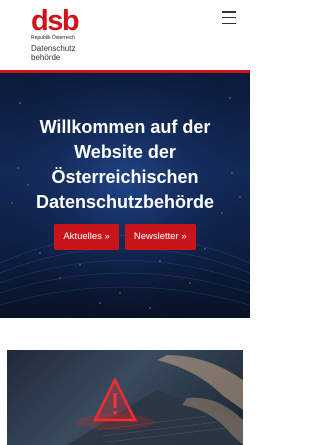  What do you see at coordinates (54, 48) in the screenshot?
I see `logo-name-line-1: Datenschutz` at bounding box center [54, 48].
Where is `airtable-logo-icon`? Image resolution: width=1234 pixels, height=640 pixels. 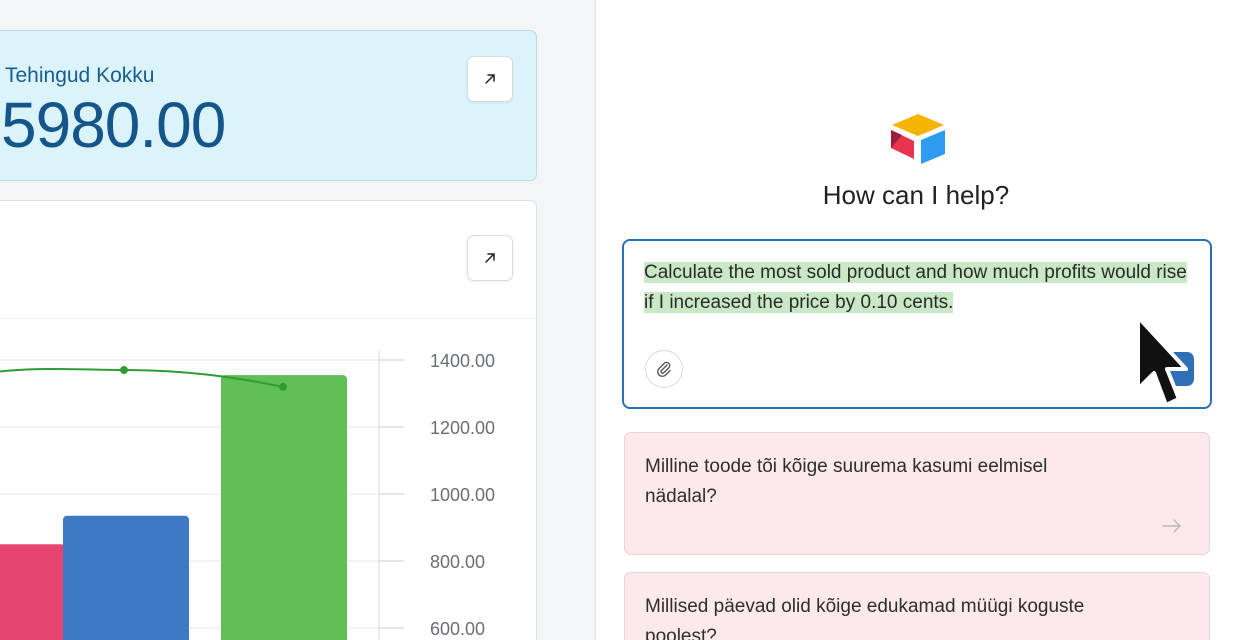
airtable-logo-icon is located at coordinates (918, 139).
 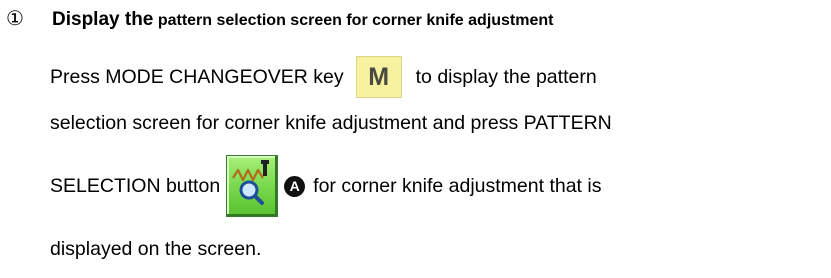 I want to click on instruction-line-4: displayed on the screen., so click(x=156, y=249).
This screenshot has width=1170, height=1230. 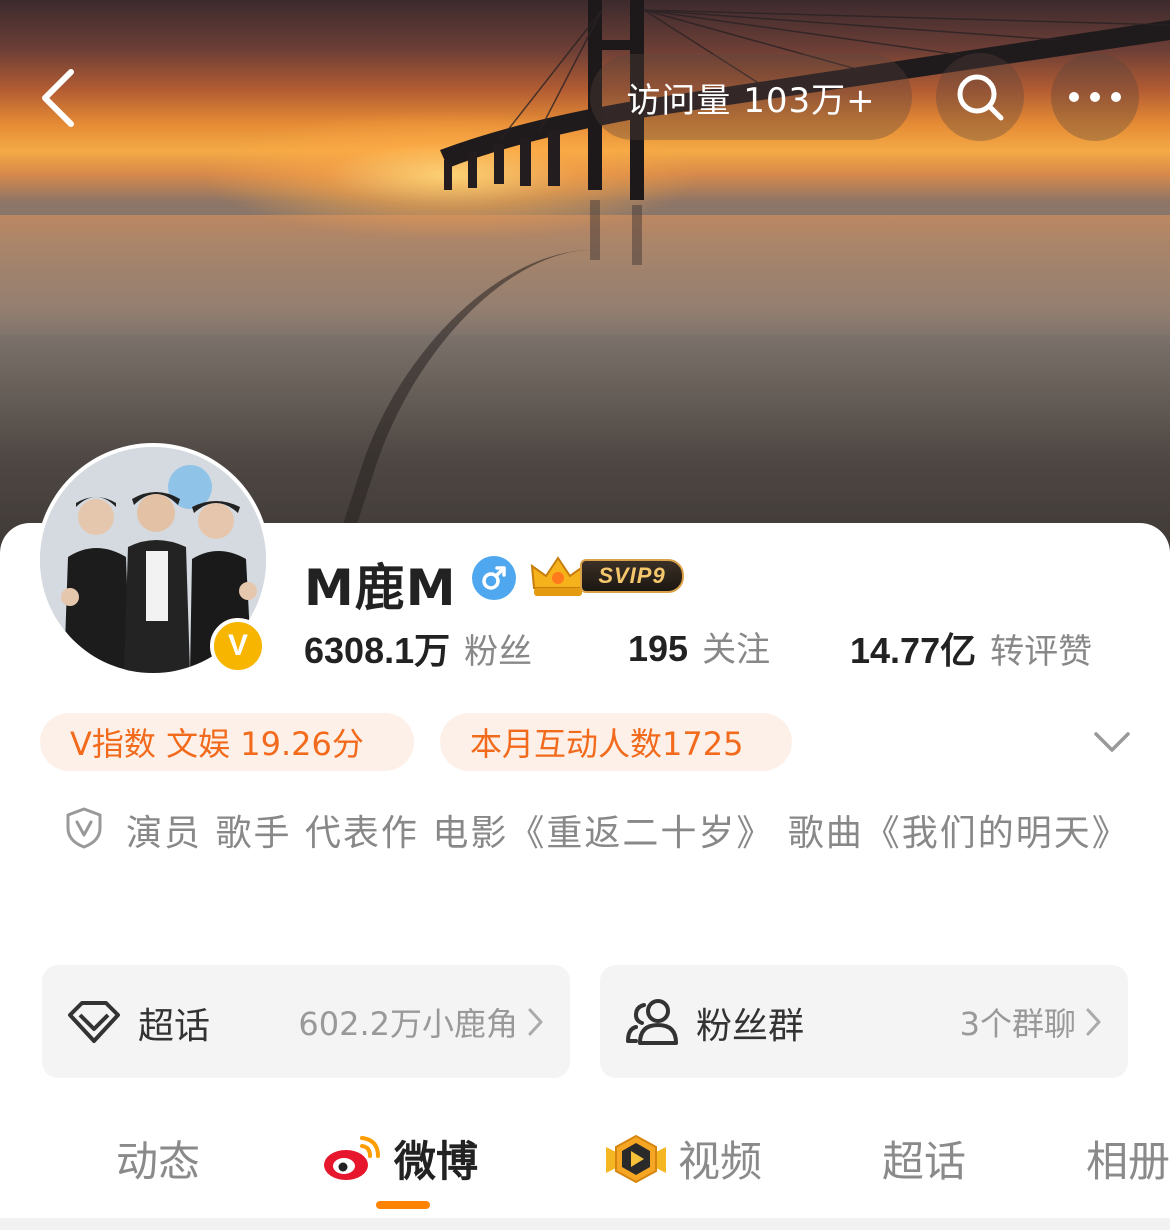 I want to click on tab-album: 相册, so click(x=1128, y=1158).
• • • • •
Format the listing as a numbered list, starting at the line that contains "pixels, height=640 pixels." and ending at the line that contains "I want to click on instruction-line-4: displayed", with blank lines left out. Leave the pictures out of your answer.

1. Where is `airtable-logo-icon`? Image resolution: width=1234 pixels, height=640 pixels. 
2. airtable-logo-icon is located at coordinates (918, 139).
3.   I want to click on instruction-line-4: displayed on the screen., so click(x=156, y=249).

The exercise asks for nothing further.